## THE TASK
Your answer should be the line that contains "This screenshot has width=1512, height=809." and each line after it, restated word for word through the final line of the entries.

## SUPPLIED MATERIAL
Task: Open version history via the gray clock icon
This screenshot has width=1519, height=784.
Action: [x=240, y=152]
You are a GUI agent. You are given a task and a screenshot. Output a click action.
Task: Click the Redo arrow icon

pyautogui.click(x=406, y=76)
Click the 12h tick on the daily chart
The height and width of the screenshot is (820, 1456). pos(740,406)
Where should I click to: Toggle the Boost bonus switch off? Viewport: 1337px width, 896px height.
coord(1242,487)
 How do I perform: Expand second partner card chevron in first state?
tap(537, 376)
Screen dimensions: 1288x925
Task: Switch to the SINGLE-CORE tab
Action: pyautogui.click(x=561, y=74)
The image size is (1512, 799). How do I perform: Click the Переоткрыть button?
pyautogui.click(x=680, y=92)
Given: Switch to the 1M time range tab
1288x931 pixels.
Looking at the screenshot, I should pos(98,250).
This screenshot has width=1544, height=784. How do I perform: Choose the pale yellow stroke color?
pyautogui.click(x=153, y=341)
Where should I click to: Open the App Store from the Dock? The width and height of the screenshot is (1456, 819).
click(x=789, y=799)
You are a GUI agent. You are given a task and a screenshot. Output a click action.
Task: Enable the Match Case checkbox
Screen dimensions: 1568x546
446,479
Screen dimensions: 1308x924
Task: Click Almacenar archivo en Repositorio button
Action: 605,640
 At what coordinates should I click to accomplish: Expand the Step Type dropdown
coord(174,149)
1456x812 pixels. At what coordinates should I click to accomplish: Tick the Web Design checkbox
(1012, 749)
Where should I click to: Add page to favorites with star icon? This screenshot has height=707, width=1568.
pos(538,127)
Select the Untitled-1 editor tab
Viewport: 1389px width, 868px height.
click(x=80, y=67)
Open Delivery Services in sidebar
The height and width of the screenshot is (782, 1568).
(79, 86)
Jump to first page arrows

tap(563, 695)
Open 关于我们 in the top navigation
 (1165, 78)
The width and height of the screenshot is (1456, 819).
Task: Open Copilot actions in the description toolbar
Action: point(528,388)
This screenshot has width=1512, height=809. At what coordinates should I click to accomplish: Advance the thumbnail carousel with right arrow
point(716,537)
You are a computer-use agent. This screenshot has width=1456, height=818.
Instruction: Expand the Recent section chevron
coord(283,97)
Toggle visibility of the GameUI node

## SOLUTION
This screenshot has width=1512, height=809. At what coordinates should I click to accomplish: Advance the thumbnail carousel with right arrow
point(716,537)
You are a computer-use agent. This screenshot has width=1456, height=818.
Instruction: Expand the Recent section chevron
coord(283,97)
Toggle visibility of the GameUI node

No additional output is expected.